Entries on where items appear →

........

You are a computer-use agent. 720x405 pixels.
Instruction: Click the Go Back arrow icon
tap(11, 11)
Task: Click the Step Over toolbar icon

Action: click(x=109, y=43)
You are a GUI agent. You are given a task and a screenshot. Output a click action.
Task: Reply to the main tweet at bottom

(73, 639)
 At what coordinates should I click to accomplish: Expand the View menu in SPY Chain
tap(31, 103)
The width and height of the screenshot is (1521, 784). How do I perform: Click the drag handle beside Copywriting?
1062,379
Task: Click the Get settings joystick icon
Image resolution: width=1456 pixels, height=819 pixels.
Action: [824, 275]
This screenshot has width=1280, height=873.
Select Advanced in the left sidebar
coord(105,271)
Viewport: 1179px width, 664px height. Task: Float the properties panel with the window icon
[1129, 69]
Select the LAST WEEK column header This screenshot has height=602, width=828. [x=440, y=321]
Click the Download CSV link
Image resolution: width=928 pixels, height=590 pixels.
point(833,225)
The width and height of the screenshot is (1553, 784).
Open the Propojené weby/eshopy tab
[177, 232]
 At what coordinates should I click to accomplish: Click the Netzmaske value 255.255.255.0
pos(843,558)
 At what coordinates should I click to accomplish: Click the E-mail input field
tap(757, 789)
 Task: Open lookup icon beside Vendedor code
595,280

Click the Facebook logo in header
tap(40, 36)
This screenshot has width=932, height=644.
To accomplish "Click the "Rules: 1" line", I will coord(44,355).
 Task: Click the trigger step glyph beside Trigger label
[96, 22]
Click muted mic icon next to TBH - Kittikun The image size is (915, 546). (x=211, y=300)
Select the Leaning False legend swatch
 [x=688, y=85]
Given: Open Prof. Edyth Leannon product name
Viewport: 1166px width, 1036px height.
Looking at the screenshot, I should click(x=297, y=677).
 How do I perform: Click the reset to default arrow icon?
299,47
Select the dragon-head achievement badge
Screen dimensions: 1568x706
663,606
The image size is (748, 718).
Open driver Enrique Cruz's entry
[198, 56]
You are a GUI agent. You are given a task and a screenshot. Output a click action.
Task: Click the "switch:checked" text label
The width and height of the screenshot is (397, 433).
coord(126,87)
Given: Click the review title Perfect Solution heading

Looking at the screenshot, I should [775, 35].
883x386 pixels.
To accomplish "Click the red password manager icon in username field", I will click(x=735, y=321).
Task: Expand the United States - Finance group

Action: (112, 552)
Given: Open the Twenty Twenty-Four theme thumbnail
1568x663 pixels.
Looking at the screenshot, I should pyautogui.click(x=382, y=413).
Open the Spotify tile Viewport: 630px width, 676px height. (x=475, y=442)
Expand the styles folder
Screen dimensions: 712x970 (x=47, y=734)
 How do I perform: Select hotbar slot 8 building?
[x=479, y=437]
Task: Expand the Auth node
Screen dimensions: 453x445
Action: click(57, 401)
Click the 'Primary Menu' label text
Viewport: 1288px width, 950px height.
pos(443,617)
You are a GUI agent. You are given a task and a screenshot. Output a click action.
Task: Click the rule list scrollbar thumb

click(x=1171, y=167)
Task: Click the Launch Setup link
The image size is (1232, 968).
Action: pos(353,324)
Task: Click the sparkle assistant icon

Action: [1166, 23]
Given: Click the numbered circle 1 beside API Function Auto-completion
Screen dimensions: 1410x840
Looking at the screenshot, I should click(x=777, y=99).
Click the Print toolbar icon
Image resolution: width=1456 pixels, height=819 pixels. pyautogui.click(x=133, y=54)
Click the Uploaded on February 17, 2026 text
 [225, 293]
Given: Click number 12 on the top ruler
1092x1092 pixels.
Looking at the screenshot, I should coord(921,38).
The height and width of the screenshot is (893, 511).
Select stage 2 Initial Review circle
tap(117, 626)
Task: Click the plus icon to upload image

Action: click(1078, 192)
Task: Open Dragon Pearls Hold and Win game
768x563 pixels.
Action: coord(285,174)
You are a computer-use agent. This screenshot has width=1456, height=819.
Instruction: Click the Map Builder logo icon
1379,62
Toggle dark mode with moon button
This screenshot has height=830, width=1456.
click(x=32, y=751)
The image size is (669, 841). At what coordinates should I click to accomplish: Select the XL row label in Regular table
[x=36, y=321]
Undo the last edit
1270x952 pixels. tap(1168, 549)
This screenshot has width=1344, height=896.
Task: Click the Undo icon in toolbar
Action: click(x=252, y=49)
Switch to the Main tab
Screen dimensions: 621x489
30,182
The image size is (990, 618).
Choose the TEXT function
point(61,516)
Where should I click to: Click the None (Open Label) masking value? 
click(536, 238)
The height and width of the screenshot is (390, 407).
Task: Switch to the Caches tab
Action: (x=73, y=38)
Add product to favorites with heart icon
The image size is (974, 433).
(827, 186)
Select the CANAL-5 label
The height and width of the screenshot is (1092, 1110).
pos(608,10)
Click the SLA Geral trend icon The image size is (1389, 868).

........

TASK → Give all the lines again, swapping "Copywriting" for "Marketing" and changing nothing else.

EXERCISE RESPONSE →
You are a computer-use agent. 720x405 pixels.
Instruction: Click the Go Back arrow icon
tap(11, 11)
Task: Click the Step Over toolbar icon

Action: click(x=109, y=43)
You are a GUI agent. You are given a task and a screenshot. Output a click action.
Task: Reply to the main tweet at bottom

(73, 639)
 At what coordinates should I click to accomplish: Expand the View menu in SPY Chain
tap(31, 103)
The width and height of the screenshot is (1521, 784). How do I perform: Click the drag handle beside Marketing?
1062,379
Task: Click the Get settings joystick icon
Image resolution: width=1456 pixels, height=819 pixels.
Action: [824, 275]
This screenshot has width=1280, height=873.
Select Advanced in the left sidebar
coord(105,271)
Viewport: 1179px width, 664px height. Task: Float the properties panel with the window icon
[1129, 69]
Select the LAST WEEK column header This screenshot has height=602, width=828. [x=440, y=321]
Click the Download CSV link
Image resolution: width=928 pixels, height=590 pixels.
point(833,225)
The width and height of the screenshot is (1553, 784).
Open the Propojené weby/eshopy tab
[177, 232]
 At what coordinates should I click to accomplish: Click the Netzmaske value 255.255.255.0
pos(843,558)
 At what coordinates should I click to accomplish: Click the E-mail input field
tap(757, 789)
 Task: Open lookup icon beside Vendedor code
595,280

Click the Facebook logo in header
tap(40, 36)
This screenshot has width=932, height=644.
To accomplish "Click the "Rules: 1" line", I will coord(44,355).
 Task: Click the trigger step glyph beside Trigger label
[96, 22]
Click muted mic icon next to TBH - Kittikun The image size is (915, 546). (x=211, y=300)
Select the Leaning False legend swatch
 [x=688, y=85]
Given: Open Prof. Edyth Leannon product name
Viewport: 1166px width, 1036px height.
Looking at the screenshot, I should click(x=297, y=677).
 How do I perform: Click the reset to default arrow icon?
299,47
Select the dragon-head achievement badge
Screen dimensions: 1568x706
663,606
The image size is (748, 718).
Open driver Enrique Cruz's entry
[198, 56]
You are a GUI agent. You are given a task and a screenshot. Output a click action.
Task: Click the "switch:checked" text label
The width and height of the screenshot is (397, 433).
coord(126,87)
Given: Click the review title Perfect Solution heading

Looking at the screenshot, I should [775, 35].
883x386 pixels.
To accomplish "Click the red password manager icon in username field", I will click(x=735, y=321).
Task: Expand the United States - Finance group

Action: (112, 552)
Given: Open the Twenty Twenty-Four theme thumbnail
1568x663 pixels.
Looking at the screenshot, I should pyautogui.click(x=382, y=413).
Open the Spotify tile Viewport: 630px width, 676px height. (x=475, y=442)
Expand the styles folder
Screen dimensions: 712x970 (x=47, y=734)
 How do I perform: Select hotbar slot 8 building?
[x=479, y=437]
Task: Expand the Auth node
Screen dimensions: 453x445
Action: click(57, 401)
Click the 'Primary Menu' label text
Viewport: 1288px width, 950px height.
pos(443,617)
You are a GUI agent. You are given a task and a screenshot. Output a click action.
Task: Click the rule list scrollbar thumb

click(x=1171, y=167)
Task: Click the Launch Setup link
The image size is (1232, 968).
Action: pos(353,324)
Task: Click the sparkle assistant icon

Action: [1166, 23]
Given: Click the numbered circle 1 beside API Function Auto-completion
Screen dimensions: 1410x840
Looking at the screenshot, I should click(x=777, y=99).
Click the Print toolbar icon
Image resolution: width=1456 pixels, height=819 pixels. pyautogui.click(x=133, y=54)
Click the Uploaded on February 17, 2026 text
 [225, 293]
Given: Click number 12 on the top ruler
1092x1092 pixels.
Looking at the screenshot, I should coord(921,38).
The height and width of the screenshot is (893, 511).
Select stage 2 Initial Review circle
tap(117, 626)
Task: Click the plus icon to upload image

Action: click(1078, 192)
Task: Open Dragon Pearls Hold and Win game
768x563 pixels.
Action: coord(285,174)
You are a computer-use agent. This screenshot has width=1456, height=819.
Instruction: Click the Map Builder logo icon
1379,62
Toggle dark mode with moon button
This screenshot has height=830, width=1456.
click(x=32, y=751)
The image size is (669, 841). At what coordinates should I click to accomplish: Select the XL row label in Regular table
[x=36, y=321]
Undo the last edit
1270x952 pixels. tap(1168, 549)
This screenshot has width=1344, height=896.
Task: Click the Undo icon in toolbar
Action: click(x=252, y=49)
Switch to the Main tab
Screen dimensions: 621x489
30,182
The image size is (990, 618).
Choose the TEXT function
point(61,516)
Where should I click to: Click the None (Open Label) masking value? 
click(536, 238)
The height and width of the screenshot is (390, 407).
Task: Switch to the Caches tab
Action: (x=73, y=38)
Add product to favorites with heart icon
The image size is (974, 433).
(827, 186)
Select the CANAL-5 label
The height and width of the screenshot is (1092, 1110).
pos(608,10)
Click the SLA Geral trend icon The image size is (1389, 868).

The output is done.